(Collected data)
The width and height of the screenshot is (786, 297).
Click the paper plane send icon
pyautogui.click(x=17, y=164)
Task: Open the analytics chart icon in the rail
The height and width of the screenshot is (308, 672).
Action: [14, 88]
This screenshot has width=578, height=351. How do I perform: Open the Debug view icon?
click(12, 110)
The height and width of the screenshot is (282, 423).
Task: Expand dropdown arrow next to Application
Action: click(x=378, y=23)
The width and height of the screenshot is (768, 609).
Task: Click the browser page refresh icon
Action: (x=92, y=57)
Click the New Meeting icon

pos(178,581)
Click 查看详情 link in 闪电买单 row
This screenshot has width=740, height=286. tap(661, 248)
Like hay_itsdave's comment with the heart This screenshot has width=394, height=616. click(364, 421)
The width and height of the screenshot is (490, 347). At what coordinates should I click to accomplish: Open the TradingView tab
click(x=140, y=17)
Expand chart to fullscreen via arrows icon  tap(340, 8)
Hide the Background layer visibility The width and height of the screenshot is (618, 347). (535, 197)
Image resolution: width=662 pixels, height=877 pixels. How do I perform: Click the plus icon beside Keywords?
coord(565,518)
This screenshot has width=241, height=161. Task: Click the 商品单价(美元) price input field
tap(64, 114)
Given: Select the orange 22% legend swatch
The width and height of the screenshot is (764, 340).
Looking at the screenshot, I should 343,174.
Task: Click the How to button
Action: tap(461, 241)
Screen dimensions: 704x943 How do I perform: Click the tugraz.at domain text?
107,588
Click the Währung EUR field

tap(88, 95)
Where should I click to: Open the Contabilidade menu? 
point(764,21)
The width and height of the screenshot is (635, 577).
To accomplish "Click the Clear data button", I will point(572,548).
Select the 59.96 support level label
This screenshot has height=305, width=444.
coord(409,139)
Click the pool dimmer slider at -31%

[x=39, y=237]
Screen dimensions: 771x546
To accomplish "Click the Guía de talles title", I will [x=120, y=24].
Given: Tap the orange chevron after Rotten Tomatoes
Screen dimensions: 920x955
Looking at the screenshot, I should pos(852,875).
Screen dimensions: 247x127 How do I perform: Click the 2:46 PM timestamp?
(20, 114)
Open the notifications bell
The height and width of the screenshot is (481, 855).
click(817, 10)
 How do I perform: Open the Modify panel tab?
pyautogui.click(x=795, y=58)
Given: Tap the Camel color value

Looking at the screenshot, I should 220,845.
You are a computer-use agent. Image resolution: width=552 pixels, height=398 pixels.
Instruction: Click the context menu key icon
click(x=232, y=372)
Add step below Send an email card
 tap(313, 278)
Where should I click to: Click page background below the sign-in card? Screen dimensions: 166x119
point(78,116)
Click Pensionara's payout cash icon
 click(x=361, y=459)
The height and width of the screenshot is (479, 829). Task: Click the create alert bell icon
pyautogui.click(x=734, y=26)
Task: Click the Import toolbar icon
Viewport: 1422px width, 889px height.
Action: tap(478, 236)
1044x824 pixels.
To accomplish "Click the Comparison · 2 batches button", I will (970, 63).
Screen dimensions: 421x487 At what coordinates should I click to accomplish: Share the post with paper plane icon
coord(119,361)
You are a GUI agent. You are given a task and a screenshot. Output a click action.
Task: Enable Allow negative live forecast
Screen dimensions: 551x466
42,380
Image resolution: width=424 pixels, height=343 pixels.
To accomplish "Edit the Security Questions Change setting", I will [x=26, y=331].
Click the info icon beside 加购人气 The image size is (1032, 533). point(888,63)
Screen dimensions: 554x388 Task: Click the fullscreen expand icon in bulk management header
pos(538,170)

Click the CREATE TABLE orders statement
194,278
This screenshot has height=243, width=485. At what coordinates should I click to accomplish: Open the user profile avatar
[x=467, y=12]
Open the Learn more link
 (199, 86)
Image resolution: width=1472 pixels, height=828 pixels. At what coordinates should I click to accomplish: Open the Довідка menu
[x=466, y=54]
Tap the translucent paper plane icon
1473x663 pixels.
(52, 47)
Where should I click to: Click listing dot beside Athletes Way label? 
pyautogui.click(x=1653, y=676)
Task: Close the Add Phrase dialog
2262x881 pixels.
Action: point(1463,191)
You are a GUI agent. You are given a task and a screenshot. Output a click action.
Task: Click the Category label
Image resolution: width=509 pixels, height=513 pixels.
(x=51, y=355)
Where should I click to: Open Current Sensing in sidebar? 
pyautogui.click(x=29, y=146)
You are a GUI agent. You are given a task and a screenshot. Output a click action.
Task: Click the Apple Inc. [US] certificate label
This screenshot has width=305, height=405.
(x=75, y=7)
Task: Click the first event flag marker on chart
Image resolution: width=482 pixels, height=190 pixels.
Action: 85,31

TASK DESCRIPTION
Word for word, repeat the records above.

EXERCISE RESPONSE
The width and height of the screenshot is (786, 297).
Click the paper plane send icon
pyautogui.click(x=17, y=164)
Task: Open the analytics chart icon in the rail
The height and width of the screenshot is (308, 672).
Action: [14, 88]
This screenshot has width=578, height=351. How do I perform: Open the Debug view icon?
click(12, 110)
The height and width of the screenshot is (282, 423).
Task: Expand dropdown arrow next to Application
Action: click(x=378, y=23)
The width and height of the screenshot is (768, 609).
Task: Click the browser page refresh icon
Action: (x=92, y=57)
Click the New Meeting icon

pos(178,581)
Click 查看详情 link in 闪电买单 row
This screenshot has width=740, height=286. tap(661, 248)
Like hay_itsdave's comment with the heart This screenshot has width=394, height=616. click(364, 421)
The width and height of the screenshot is (490, 347). At what coordinates should I click to accomplish: Open the TradingView tab
click(x=140, y=17)
Expand chart to fullscreen via arrows icon  tap(340, 8)
Hide the Background layer visibility The width and height of the screenshot is (618, 347). (535, 197)
Image resolution: width=662 pixels, height=877 pixels. How do I perform: Click the plus icon beside Keywords?
coord(565,518)
This screenshot has width=241, height=161. Task: Click the 商品单价(美元) price input field
tap(64, 114)
Given: Select the orange 22% legend swatch
The width and height of the screenshot is (764, 340).
Looking at the screenshot, I should 343,174.
Task: Click the How to button
Action: tap(461, 241)
Screen dimensions: 704x943 How do I perform: Click the tugraz.at domain text?
107,588
Click the Währung EUR field

tap(88, 95)
Where should I click to: Open the Contabilidade menu? 
point(764,21)
The width and height of the screenshot is (635, 577).
To accomplish "Click the Clear data button", I will point(572,548).
Select the 59.96 support level label
This screenshot has height=305, width=444.
coord(409,139)
Click the pool dimmer slider at -31%

[x=39, y=237]
Screen dimensions: 771x546
To accomplish "Click the Guía de talles title", I will [x=120, y=24].
Given: Tap the orange chevron after Rotten Tomatoes
Screen dimensions: 920x955
Looking at the screenshot, I should pos(852,875).
Screen dimensions: 247x127 How do I perform: Click the 2:46 PM timestamp?
(20, 114)
Open the notifications bell
The height and width of the screenshot is (481, 855).
click(817, 10)
 How do I perform: Open the Modify panel tab?
pyautogui.click(x=795, y=58)
Given: Tap the Camel color value

Looking at the screenshot, I should 220,845.
You are a computer-use agent. Image resolution: width=552 pixels, height=398 pixels.
Instruction: Click the context menu key icon
click(x=232, y=372)
Add step below Send an email card
 tap(313, 278)
Where should I click to: Click page background below the sign-in card? Screen dimensions: 166x119
point(78,116)
Click Pensionara's payout cash icon
 click(x=361, y=459)
The height and width of the screenshot is (479, 829). Task: Click the create alert bell icon
pyautogui.click(x=734, y=26)
Task: Click the Import toolbar icon
Viewport: 1422px width, 889px height.
Action: tap(478, 236)
1044x824 pixels.
To accomplish "Click the Comparison · 2 batches button", I will (970, 63).
Screen dimensions: 421x487 At what coordinates should I click to accomplish: Share the post with paper plane icon
coord(119,361)
You are a GUI agent. You are given a task and a screenshot. Output a click action.
Task: Enable Allow negative live forecast
Screen dimensions: 551x466
42,380
Image resolution: width=424 pixels, height=343 pixels.
To accomplish "Edit the Security Questions Change setting", I will [x=26, y=331].
Click the info icon beside 加购人气 The image size is (1032, 533). point(888,63)
Screen dimensions: 554x388 Task: Click the fullscreen expand icon in bulk management header
pos(538,170)

Click the CREATE TABLE orders statement
194,278
This screenshot has height=243, width=485. At what coordinates should I click to accomplish: Open the user profile avatar
[x=467, y=12]
Open the Learn more link
 (199, 86)
Image resolution: width=1472 pixels, height=828 pixels. At what coordinates should I click to accomplish: Open the Довідка menu
[x=466, y=54]
Tap the translucent paper plane icon
1473x663 pixels.
(52, 47)
Where should I click to: Click listing dot beside Athletes Way label? 
pyautogui.click(x=1653, y=676)
Task: Close the Add Phrase dialog
2262x881 pixels.
Action: point(1463,191)
You are a GUI agent. You are given a task and a screenshot. Output a click action.
Task: Click the Category label
Image resolution: width=509 pixels, height=513 pixels.
(x=51, y=355)
Where should I click to: Open Current Sensing in sidebar? 
pyautogui.click(x=29, y=146)
You are a GUI agent. You are given a task and a screenshot. Output a click action.
Task: Click the Apple Inc. [US] certificate label
This screenshot has width=305, height=405.
(x=75, y=7)
Task: Click the first event flag marker on chart
Image resolution: width=482 pixels, height=190 pixels.
Action: 85,31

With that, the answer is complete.